Texte à lire:
Oui, la place de l’école est ici majeure pour expliquer à la fois la trajectoire collective de la fratrie Belhoumi (une pente de mobilité sociale ascendante) et les différences internes à la fratrie. Les cinq filles Belhoumi sont toutes titulaires d’un diplôme de type bac + 3/bac + 5 avec deux d’entres elles qui ont réussi le concours d’infirmières et deux qui ont pu entrer en IUT de carrières sociales (forte sélection). Aucun des trois garçons Belhoumi, situés dans la fratrie entre les deux groupes de filles (les deux aînées, les trois cadettes), n’a pu décrocher un diplôme d’enseignement supérieur. Le plus diplômé possède un bac pro vente et représentation. Dans cette même famille, si les filles réussissent bien mieux que les garçons, c’est par la suite d’une conjonction de facteurs : les deux aînées ont tracé le sillon pour leurs sœurs cadettes et si elles-mêmes ont réussi à le faire – et ce dans le cadre d’une famille qui vit dans des conditions matérielles difficiles (père manœuvre dans le BTP reconnu en « invalidité professionnelle » en 1978) – c’est pour une double raison : d’une part, un système scolaire qui « tient la route » dans la petite ville ouvrière et communiste où elles ont grandi et, à cet égard, on ne dira jamais assez le rôle primordial des institutrices, notamment de celles qui les ont aidées, soutenues, encouragées, etc. ; d’autre part, Samira et Leïla, les deux sœurs aînées, ont très tôt compris (dès leur enfance…) que leur liberté et leur émancipation sociale passaient d’abord et avant tout par l’école et l’appropriation progressive de la culture scolaire et de la culture légitime (avidité de lecture chez la fille aînée…).

Quant aux trois garçons de la fratrie, ils ont, sauf l’aîné, effectué plutôt une bonne scolarité primaire mais vont se retrouver handicapés en fin de collège quand le niveau d’exigences s’élève et qu’ils se retrouvent embarqués dans leur quartier HLM dans la logique de groupe, si puissante dans cités des années 1990. Par rapport à la force des normes du groupe masculin qui s’imposent alors à eux, l’école ne fait pas le poids, les injonctions à travailler des enseignants ne pèsent guère lourd. D’ailleurs quinze à vingt ans plus tard, les trois garçons, confrontés à la dureté de leur travail, regrettent tous amèrement d’avoir laissé alors « filer l’école ». Ceci est globalement devenu depuis vingt ans une sorte de constante du discours des garçons d’origine populaire. Car il ne faut jamais dissocier les destins scolaires des garçons d’origine immigrés de ceux d’origine populaire.

 

Pourquoi les trois dernières ont-elles des trajectoires de réussite similaires mais différentes de celles de leurs aînées ? Pourquoi les membres de la fratrie vivent-ils/elles différemment les attentats de 2015 ? Pourquoi leurs rapports à la politique ou à la religion ne sont-ils pas les mêmes ?

Liste des données:

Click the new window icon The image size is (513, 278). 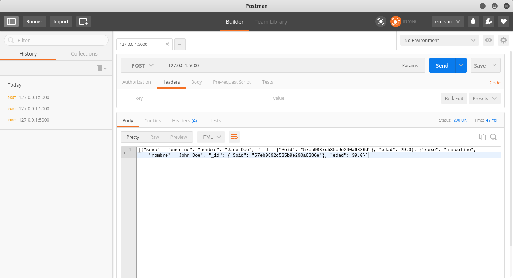coord(83,21)
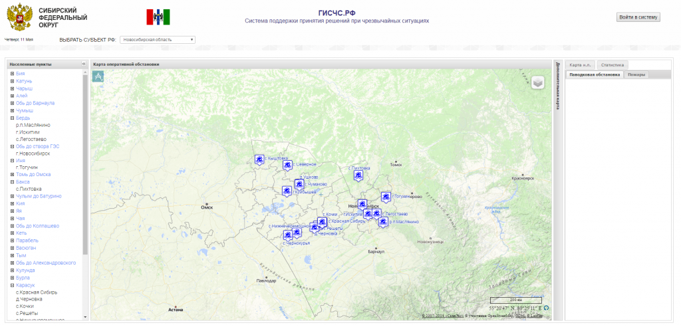Click flood marker above с.Чернокурья label
Image resolution: width=681 pixels, height=327 pixels.
[x=288, y=234]
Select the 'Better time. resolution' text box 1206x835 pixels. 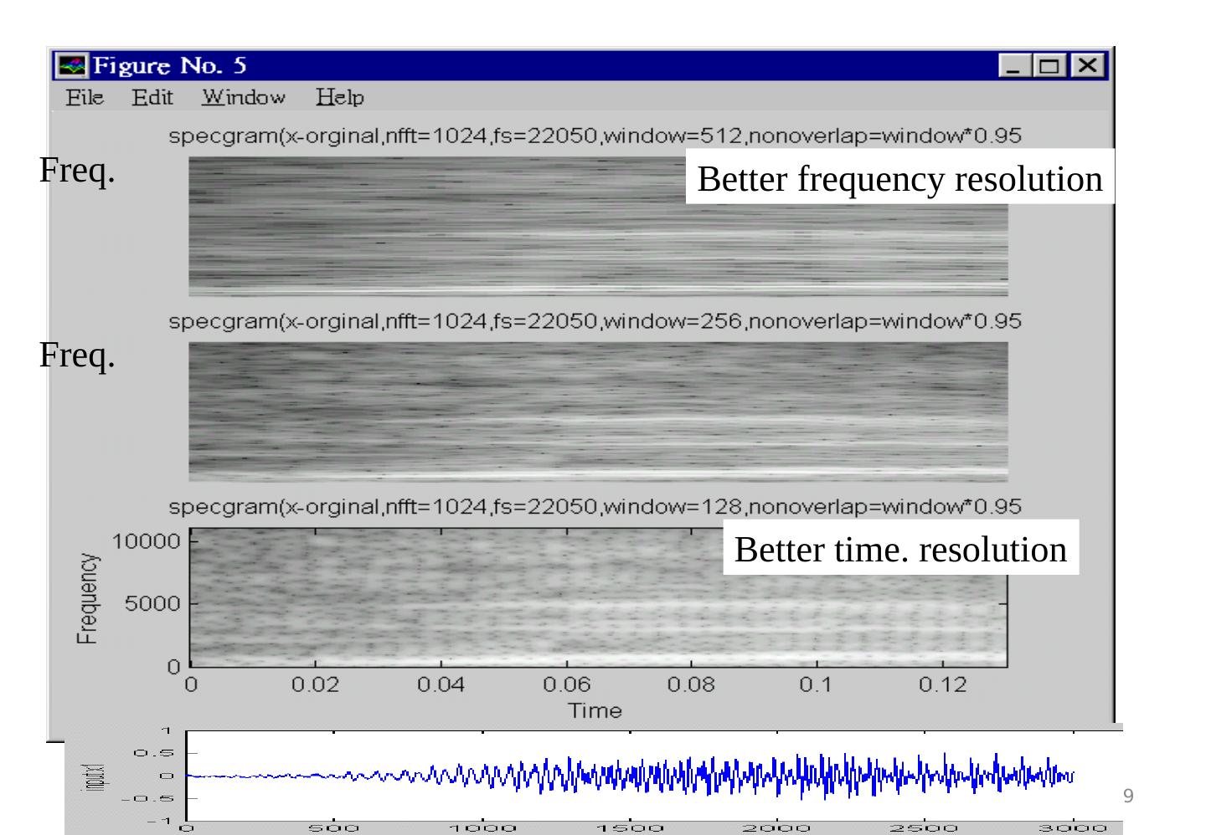coord(900,549)
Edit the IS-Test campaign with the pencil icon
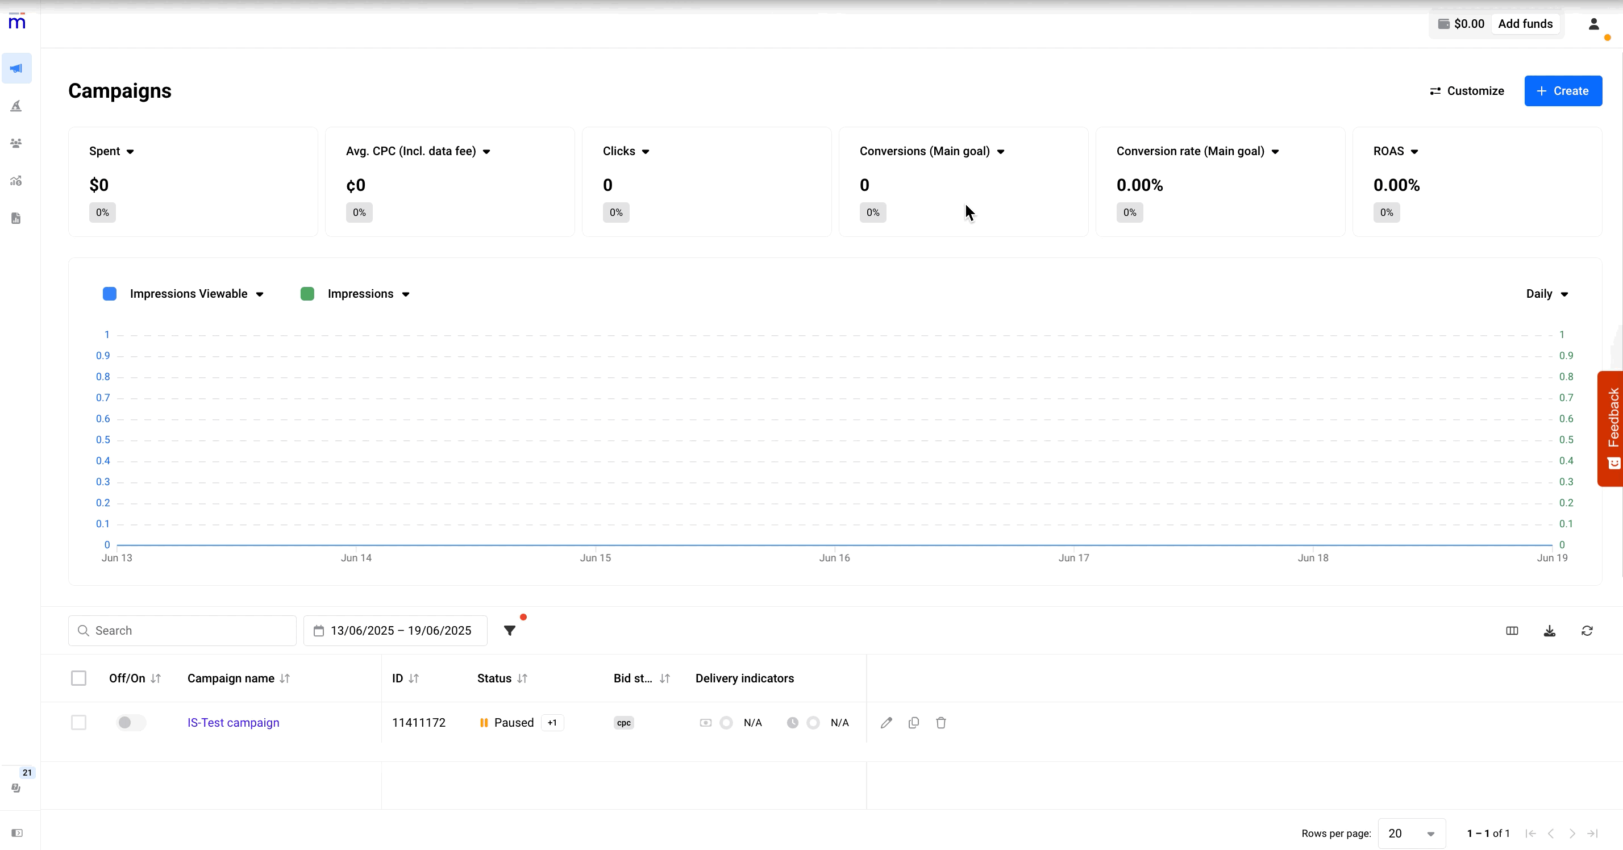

Consigne 1: Relevez toutes les phrases interrogatives du texte sur la fratrie Belhoumi.
Consigne 2: Poursuivez le texte sur la fratrie Belhoumi après sa dernière phrase.

Réponse 1:
- Pourquoi les trois dernières ont-elles des trajectoires de réussite similaires mais différentes de celles de leurs aînées ?
- Pourquoi les membres de la fratrie vivent-ils/elles différemment les attentats de 2015 ?
- Pourquoi leurs rapports à la politique ou à la religion ne sont-ils pas les mêmes ?

Réponse 2:
Ma réponse, qui pourrait prendre des pages, renvoie ici au mode de génération des générations sociales dans les milieux populaires de la France de ces quarante dernières années. Ce livre qui raconte une « histoire de famille » se veut aussi peu ou prou être un travail d’analyse sociologique. Je m’autorise ici une digression : la sociologie ne doit pas être uniquement narrative, « littéraire », sur le mode du story telling. Or c’est ce qu’exigent de plus en plus aujourd’hui les éditeurs non universitaires – ceux qui croient encore aux sciences sociales exigeantes et ont le louable courage de publier des livres de sociologie. Un secteur qui a de moins en moins la cote dans les milieux « littéraires », y compris les librairies qui relèguent souvent le rayon « socio » dans des coins de leur boutique.

Pour revenir à la question, construire une génération sociale exige d’articuler et de croiser plusieurs modes de socialisation et différentes histoires en même temps, au niveau macro et au niveau microsociologique, à l’échelle nationale comme à l’échelle locale comme par exemple : histoire du système et du mode de socialisation scolaires, histoire du mode de socialisation résidentielle, histoire des normes éducatives et des assignations de genre, histoire du mode de socialisation politique, etc. Ainsi la différence sociodémographique des deux branches féminines de la fratrie (16 ans séparent Samira, l’aînée née en 1970 en Algérie, de Nadia, la benjamine, née en France en 1986) se retraduit dans une opposition entre deux générations sociales.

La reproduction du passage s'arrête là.